Coaches always set the bar high for their players, but the Bucs defense would have to borrow some tips from a pole vaulter to meet the standard required by coaches. After some stellar efforts at the end of the 1999 season, Tampa Bay appears to be playing even better, allowing 228.7 yards a game, 38.8 yards fewer than the average it allowed in 1999.
The only touchdowns allowed by the unit were a 39-yard catch by New England's Terry Glenn in Week 1 and Sunday's fluky 50-yard catch by Detroit's Germane Crowell on a desperation play at the end of the first half. Both plays are aberrations, blips on a screen, but Kiffin could not quantify the defense's performance without mentioning Crowell's catch.
Free safety Damien Robinson appeared to be in perfect position to break up the pass. Lions quarterback Charlie Batch lofted the ball down the left sideline, and if Robinson had attacked the pass at its highest point, it would have been incomplete. Instead, he waited for the ball to fall into his arms and Crowell jumped in front of him to snare the ball in the end zone.
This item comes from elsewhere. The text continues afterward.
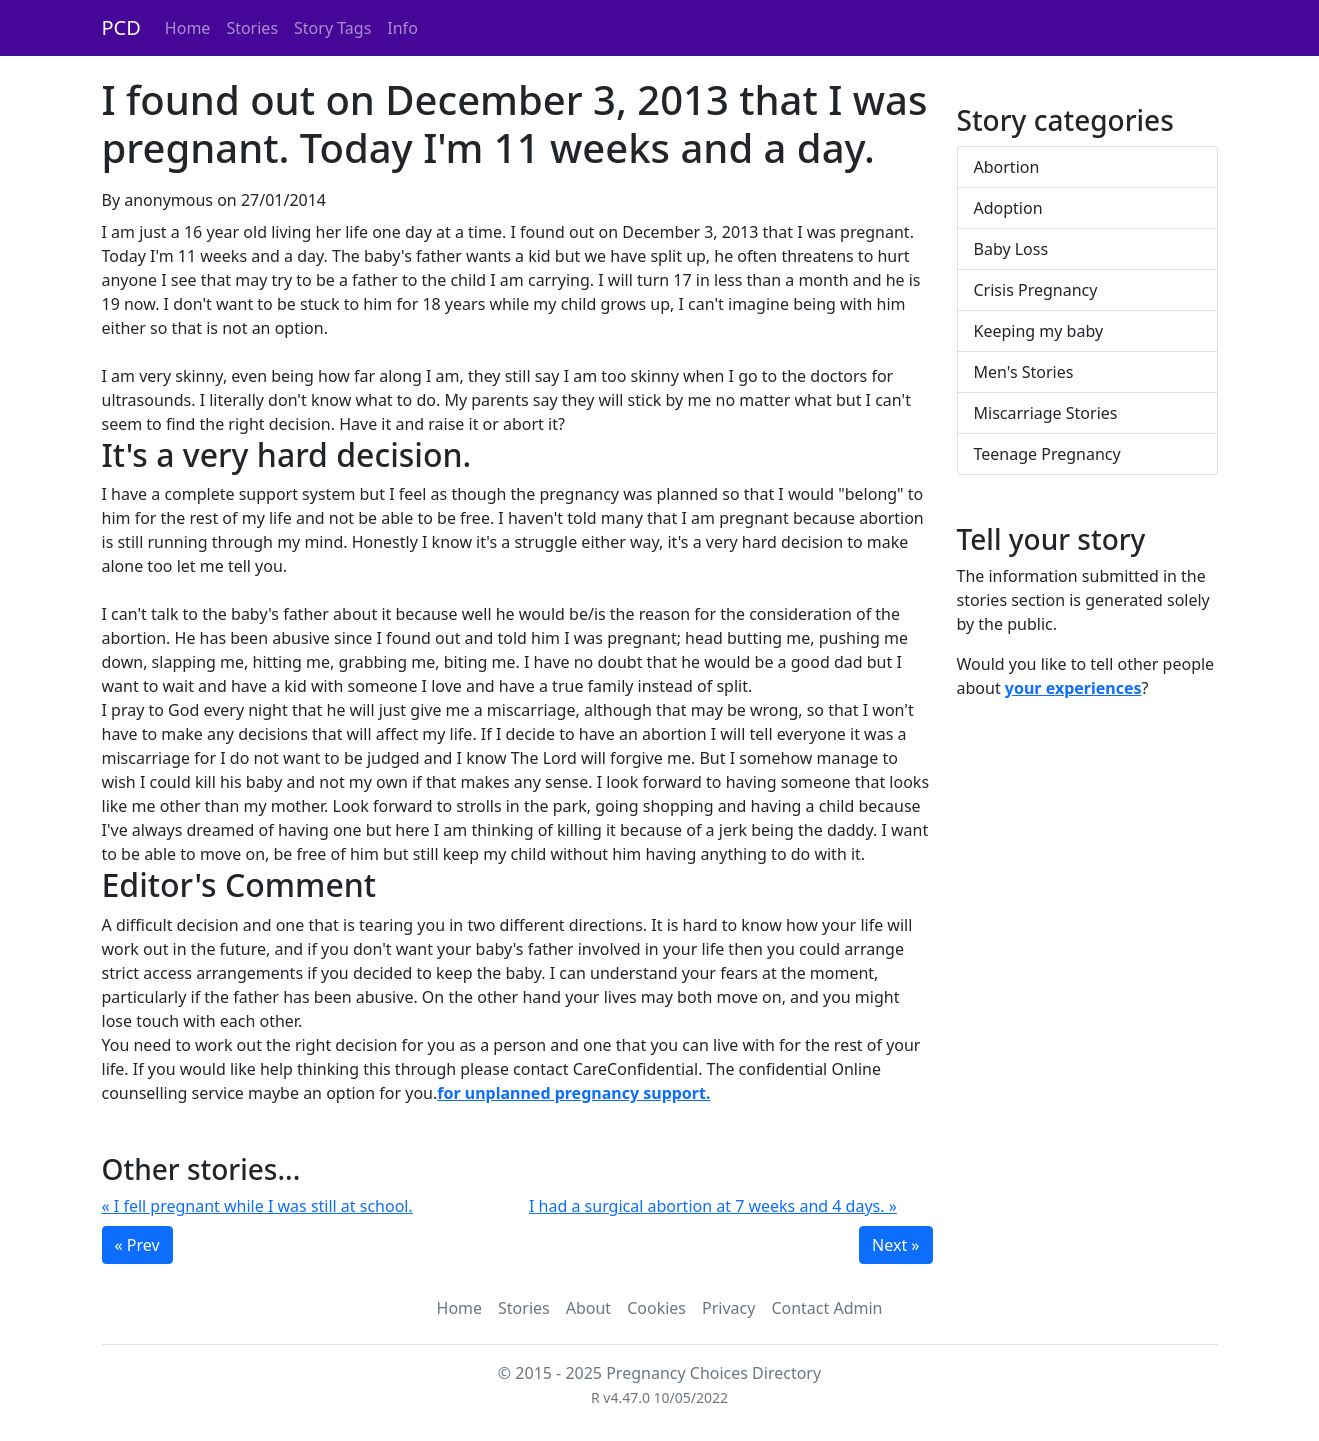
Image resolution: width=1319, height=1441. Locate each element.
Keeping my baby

Of course, the catch only narrowed Detroit's deficit to 21-10, and the Bucs had to know if they maintained their play, the Lions weren't likely to score on a conventional drive. Still, head coach Tony Dungy was visibly upset and Robinson was dealing with self-inflicted regret.
"I was like, "Yeah, this is a freebie,' and then out of nowhere, Crowell comes out and catches the ball. I think I relaxed a little bit," Robinson said. "I was tougher on myself than my teammates. We have such large expectations. The guys were like, I can't believe we gave up a touchdown right at the end because we had a shutout going."
The Bucs didn't get one, but they did shut Detroit down in the second half. The Lions gained 75 yards after intermission. Batch was sacked four times and forced into two interceptions. Detroit's last three drives ended in turnovers.
"I can't remember a two-game stretch where we played as fast and as physical as we played these past two games," said cornerback Ronde Barber, who led the assault in last week's 41-0 whitewashing of Chicago. "Guys are making big plays all over the place. We're playing hard, we have a goal in mind and everybody is on top of it right now."
Each week, the coaching staff finds new ways to challenge the unit. Kiffin said the mandate this week was to remember how the season started in '99. The defense limited the Giants, Eagles and Broncos to less than 200 yards of total offense, but then the Vikings racked up 364 in the fourth game.
"We reminded them last year that ... we went to the Vikings and laid a big fat egg," Kiffin said. "So we guarded against that today.
"We're on the road, it's not the opening game of the season, it's not the home opener. Are we going to get up? Are we going to be ready? You have got to get up every Sunday in this league. When they teed it up and rang the bell, our guys were ready today."